I should point out that getting comfortable with the yaml required for Kubernetes can be quite daunting. It’s take awhile to understand the options available and what everything means. To aid with that we use Kontemplate to generate yaml files that are suitable for Kubernetes and deployable via Spinnaker.

Photo by Hunters Race on Unsplash

Business Benefits

Cheaper — Running in the cloud is expensive. As part of this overall change in process and development we are moving off of Windows servers to Linux servers. I know many of you are thinking that it’s about time but when you’ve been a traditional .net shop that change takes time and consideration. Not only will we save on the Windows license costs (Linux EC2 instances are cheaper than Windows EC2 instances) but we can achieve greater application density. Having highly available services implies you must have at least 2 services running at all times. That meant our Azure web apps had at least two instances and sometimes we mostly idle. With containers running on k8s we can run multiple services on the same node that would be idle and cut down the instance requirements without sacrificing reliability. I don’t have detailed numbers as to what those savings will be but I’d be surprised if we don’t save upwards of 30% of our cloud compute costs.

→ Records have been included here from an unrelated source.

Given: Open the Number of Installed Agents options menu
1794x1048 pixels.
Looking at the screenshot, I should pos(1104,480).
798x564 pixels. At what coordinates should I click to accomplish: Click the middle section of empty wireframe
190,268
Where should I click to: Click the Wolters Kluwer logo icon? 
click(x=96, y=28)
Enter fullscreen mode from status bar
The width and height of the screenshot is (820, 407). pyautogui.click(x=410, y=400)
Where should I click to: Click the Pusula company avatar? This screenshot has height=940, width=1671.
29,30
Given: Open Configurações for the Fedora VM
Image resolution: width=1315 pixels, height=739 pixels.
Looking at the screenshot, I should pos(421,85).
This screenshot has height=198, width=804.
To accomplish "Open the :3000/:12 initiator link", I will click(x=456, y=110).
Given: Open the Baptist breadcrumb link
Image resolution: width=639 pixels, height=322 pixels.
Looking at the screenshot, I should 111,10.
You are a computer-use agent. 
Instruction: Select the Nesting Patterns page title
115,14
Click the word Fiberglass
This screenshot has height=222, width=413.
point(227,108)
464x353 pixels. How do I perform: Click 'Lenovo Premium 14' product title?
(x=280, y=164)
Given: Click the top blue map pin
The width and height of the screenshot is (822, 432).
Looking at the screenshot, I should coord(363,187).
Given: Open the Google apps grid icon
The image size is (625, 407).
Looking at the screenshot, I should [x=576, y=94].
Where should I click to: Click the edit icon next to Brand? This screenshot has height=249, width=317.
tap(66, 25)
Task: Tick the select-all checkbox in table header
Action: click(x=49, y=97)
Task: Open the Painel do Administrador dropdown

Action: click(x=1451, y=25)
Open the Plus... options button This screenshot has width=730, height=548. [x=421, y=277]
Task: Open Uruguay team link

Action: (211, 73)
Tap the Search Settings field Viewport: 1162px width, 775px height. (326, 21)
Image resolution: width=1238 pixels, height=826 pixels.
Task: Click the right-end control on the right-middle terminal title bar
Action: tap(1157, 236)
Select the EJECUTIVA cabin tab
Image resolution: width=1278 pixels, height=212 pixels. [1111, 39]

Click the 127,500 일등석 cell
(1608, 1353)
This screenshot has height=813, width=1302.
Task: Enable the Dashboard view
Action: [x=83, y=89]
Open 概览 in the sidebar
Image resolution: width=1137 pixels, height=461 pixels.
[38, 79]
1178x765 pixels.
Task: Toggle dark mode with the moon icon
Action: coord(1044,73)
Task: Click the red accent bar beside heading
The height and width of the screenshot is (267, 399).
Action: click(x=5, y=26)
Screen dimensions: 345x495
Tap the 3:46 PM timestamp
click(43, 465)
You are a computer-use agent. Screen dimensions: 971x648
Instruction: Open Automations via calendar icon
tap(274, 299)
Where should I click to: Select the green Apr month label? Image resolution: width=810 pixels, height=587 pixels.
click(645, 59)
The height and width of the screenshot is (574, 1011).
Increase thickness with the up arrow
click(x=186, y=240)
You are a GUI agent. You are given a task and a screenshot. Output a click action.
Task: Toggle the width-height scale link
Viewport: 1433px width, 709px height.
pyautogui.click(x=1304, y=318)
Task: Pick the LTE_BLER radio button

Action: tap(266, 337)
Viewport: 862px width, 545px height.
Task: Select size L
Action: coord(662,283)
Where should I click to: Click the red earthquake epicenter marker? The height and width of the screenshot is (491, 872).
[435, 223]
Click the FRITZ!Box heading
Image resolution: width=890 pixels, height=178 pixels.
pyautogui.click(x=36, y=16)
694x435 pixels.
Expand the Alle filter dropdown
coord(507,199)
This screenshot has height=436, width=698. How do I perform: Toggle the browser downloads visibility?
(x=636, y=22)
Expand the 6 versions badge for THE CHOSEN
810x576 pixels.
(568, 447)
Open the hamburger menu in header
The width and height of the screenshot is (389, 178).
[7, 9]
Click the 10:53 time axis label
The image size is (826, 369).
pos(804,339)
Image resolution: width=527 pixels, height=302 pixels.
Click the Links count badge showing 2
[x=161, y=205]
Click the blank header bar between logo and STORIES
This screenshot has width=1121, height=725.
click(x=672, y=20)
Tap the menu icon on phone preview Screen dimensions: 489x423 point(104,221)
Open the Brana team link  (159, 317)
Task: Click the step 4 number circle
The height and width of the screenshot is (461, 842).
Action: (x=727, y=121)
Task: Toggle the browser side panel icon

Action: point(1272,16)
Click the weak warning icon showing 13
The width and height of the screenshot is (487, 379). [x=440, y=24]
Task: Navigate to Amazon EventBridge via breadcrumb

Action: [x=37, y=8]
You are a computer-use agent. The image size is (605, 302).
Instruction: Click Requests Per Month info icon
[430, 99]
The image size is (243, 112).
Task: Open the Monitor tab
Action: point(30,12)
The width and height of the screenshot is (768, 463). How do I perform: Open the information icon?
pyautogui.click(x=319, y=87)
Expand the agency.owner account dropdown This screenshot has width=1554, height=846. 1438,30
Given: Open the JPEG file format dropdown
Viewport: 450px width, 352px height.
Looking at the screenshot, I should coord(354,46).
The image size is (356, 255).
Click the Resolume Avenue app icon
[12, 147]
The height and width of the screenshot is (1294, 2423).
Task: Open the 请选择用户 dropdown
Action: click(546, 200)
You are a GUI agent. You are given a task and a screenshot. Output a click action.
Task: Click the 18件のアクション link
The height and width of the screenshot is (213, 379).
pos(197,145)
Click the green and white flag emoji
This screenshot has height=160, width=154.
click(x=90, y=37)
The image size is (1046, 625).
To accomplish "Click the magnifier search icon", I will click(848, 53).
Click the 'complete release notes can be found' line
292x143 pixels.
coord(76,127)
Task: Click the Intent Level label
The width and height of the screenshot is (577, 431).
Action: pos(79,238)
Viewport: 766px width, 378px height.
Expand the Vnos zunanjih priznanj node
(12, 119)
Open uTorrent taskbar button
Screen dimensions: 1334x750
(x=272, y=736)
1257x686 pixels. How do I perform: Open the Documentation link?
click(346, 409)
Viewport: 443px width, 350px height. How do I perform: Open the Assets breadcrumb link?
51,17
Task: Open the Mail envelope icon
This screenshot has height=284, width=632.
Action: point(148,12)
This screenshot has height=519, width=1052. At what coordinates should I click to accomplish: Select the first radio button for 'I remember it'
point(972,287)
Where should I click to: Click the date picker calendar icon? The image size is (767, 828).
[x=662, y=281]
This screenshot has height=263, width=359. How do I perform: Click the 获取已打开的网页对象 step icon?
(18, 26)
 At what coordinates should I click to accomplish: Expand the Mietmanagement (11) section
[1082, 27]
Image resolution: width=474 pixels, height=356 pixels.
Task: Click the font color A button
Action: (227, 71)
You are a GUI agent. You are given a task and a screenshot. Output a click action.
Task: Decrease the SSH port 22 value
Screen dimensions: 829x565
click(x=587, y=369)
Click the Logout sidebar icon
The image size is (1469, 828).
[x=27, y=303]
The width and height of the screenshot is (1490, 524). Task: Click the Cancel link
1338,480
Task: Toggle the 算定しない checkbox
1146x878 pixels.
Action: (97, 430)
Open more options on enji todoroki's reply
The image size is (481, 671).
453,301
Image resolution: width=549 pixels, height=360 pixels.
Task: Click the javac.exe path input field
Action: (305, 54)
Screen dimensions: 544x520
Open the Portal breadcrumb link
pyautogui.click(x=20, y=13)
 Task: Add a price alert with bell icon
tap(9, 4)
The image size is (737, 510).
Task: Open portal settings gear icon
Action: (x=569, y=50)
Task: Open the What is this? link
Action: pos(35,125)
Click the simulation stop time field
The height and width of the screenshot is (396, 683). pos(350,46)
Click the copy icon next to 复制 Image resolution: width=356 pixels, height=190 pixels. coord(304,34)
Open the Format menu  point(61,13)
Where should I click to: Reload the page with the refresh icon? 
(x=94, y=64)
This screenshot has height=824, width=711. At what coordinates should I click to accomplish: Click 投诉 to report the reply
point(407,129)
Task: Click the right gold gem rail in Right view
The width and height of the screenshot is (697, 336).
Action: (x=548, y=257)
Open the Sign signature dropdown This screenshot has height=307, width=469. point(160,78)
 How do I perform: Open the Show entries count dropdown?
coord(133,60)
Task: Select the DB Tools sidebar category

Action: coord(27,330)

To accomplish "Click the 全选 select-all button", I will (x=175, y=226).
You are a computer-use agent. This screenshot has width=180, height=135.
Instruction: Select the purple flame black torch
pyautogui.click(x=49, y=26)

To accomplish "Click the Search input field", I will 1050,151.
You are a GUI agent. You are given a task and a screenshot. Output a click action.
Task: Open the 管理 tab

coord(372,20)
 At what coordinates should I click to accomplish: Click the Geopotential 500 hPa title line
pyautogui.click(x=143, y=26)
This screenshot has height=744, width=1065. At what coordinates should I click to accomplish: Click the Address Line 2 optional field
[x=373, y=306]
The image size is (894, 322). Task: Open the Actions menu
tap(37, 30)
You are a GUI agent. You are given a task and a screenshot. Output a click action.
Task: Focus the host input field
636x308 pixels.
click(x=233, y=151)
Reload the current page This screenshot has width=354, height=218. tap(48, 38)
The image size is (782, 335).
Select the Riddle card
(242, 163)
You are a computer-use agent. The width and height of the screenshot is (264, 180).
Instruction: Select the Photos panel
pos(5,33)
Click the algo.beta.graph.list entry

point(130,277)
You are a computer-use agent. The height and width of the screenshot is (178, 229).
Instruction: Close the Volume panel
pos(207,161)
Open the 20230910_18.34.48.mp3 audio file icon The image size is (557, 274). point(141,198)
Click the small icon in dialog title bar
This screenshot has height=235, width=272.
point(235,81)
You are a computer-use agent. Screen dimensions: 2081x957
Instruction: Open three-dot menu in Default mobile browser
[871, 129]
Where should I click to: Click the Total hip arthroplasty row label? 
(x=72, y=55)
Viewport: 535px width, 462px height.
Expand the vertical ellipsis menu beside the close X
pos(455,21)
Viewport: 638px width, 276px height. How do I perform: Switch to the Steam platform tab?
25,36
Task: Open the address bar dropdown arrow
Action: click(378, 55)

Opportunity for technology flexibility — One large concern for our company was being able to accomodate different backend technologies using the same CI/CD pipeline across the board. No matter the language or frameworks used we need to have high availability, reliability, security, etc. It is very possible to that this happens via acquisition where the company being acquired has a backend very separate than your own. Containers allow you to “lift and shift” pieces into your own infrastructure with relative ease. The complexity is “contained” in the Docker container. Then it is simply business as usual for deploying that container to production on k8s. Common deployments, shared costs, shared monitoring, all very possible.

Photo by NeONBRAND on Unsplash

When should services be split or how big should one service be?

Determining the boundaries for when a new service is required becomes a necessary task. There are a lot of opinions out there on when new services should be created. There are extremes on both side but generally speaking we have chosen to adopt a few guidelines for the size of our microservices.

1. Logically grouped endpoints — If a service handles a Get request of some path, say GET /foo. That same service is expected to handle all of the HTTP verbs like PUT /foo/{id} or POST /foo. In other words a service per endpoint it taking things too far. Similar to good OOP, we want to make sure our endpoints make sense coexisting, otherwise, they should be two services. If I have a service that handles customer orders, that same service should NOT handle customer account information because they are separate concerns.
2. Single Datastore — Having a single service talk to many datastores can be a sign that the service needs to be broken up. By having a single service with a single datastore the domain model becomes clearer and the service can be optimized for data access. As a potential exception to this rule a service may require access to file storage and then some kind of data storage for meta data on the files stored (think s3 files using dynamo for meta data). Since the data in the table is simply meta info for the files that can be acceptable to the service.
3. Similar access pattern — This one might be less obvious, but if you have a service that contains apis that query a datastore and return a result with minimal transforms and that same service has apis that require intensive calculations or caching the service may need to be split.